§ Provided passage:
Notes. While the rotation periods and errors (Prot and e_Prot) were determined by this work, all other properties were obtained from Gaia DR3. We show the properties of HD 63433 in the top, bold row. Comments about individual catalog sources are not included here, but are available in the digital version of the catalog.

a The absolute Gaia magnitude, such that ${G}_{\mathrm{abs}}=G+5\times {\mathrm{log}}_{10}(\varpi /100)-{A}_{{\rm{G}}}.$ b The absolute BP–RP color, such that BP-RP_abs=BP-RP-E(BP-RP).

Download table as:  ASCIITypeset image

4.2.3. Rotation Sequence Consistency among UMa Members

The correlation between color and stellar rotation period (gyrochronological sequence) in moving groups has been well documented (e.g., Barnes 2007; Hartman et al. 2010; Douglas et al. 2016; van Saders et al. 2016). This relation builds upon the foundational work of Skumanich (1972), who discovered a correlation between the average rotational velocity ($v\sin i$) and the age of a given stellar cluster.

§ Material:
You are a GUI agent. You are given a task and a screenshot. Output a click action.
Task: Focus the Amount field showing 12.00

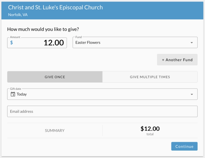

* * *

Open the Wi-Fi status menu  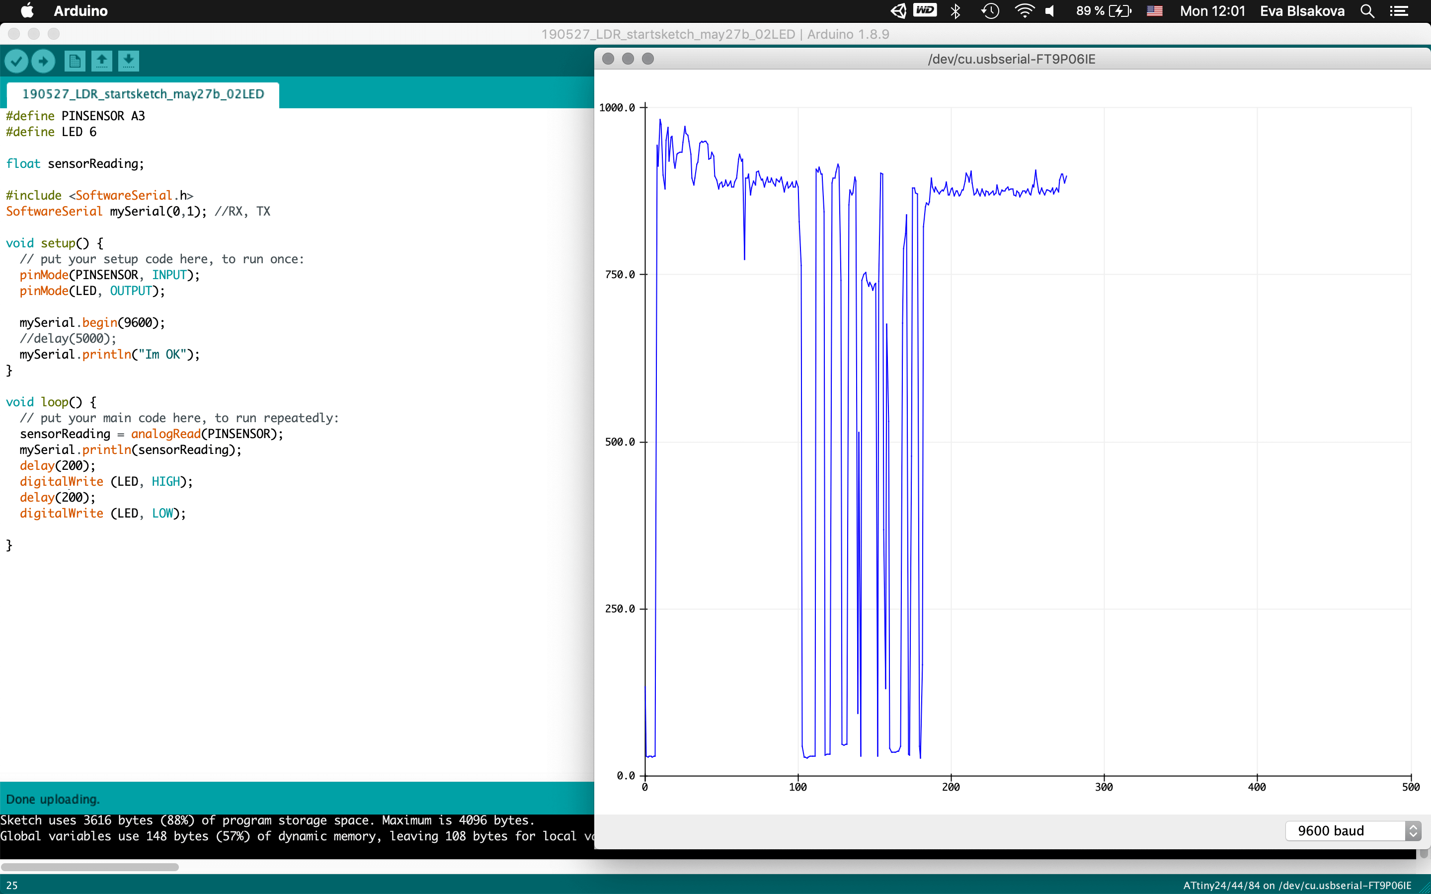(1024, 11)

§ Task description:
Reproduce the stellar rotation text word for word, starting with "4.2.3. Rotation Sequence Consistency" and going on through "given stellar cluster.".

§ Solution for this problem:
4.2.3. Rotation Sequence Consistency among UMa Members

The correlation between color and stellar rotation period (gyrochronological sequence) in moving groups has been well documented (e.g., Barnes 2007; Hartman et al. 2010; Douglas et al. 2016; van Saders et al. 2016). This relation builds upon the foundational work of Skumanich (1972), who discovered a correlation between the average rotational velocity ($v\sin i$) and the age of a given stellar cluster.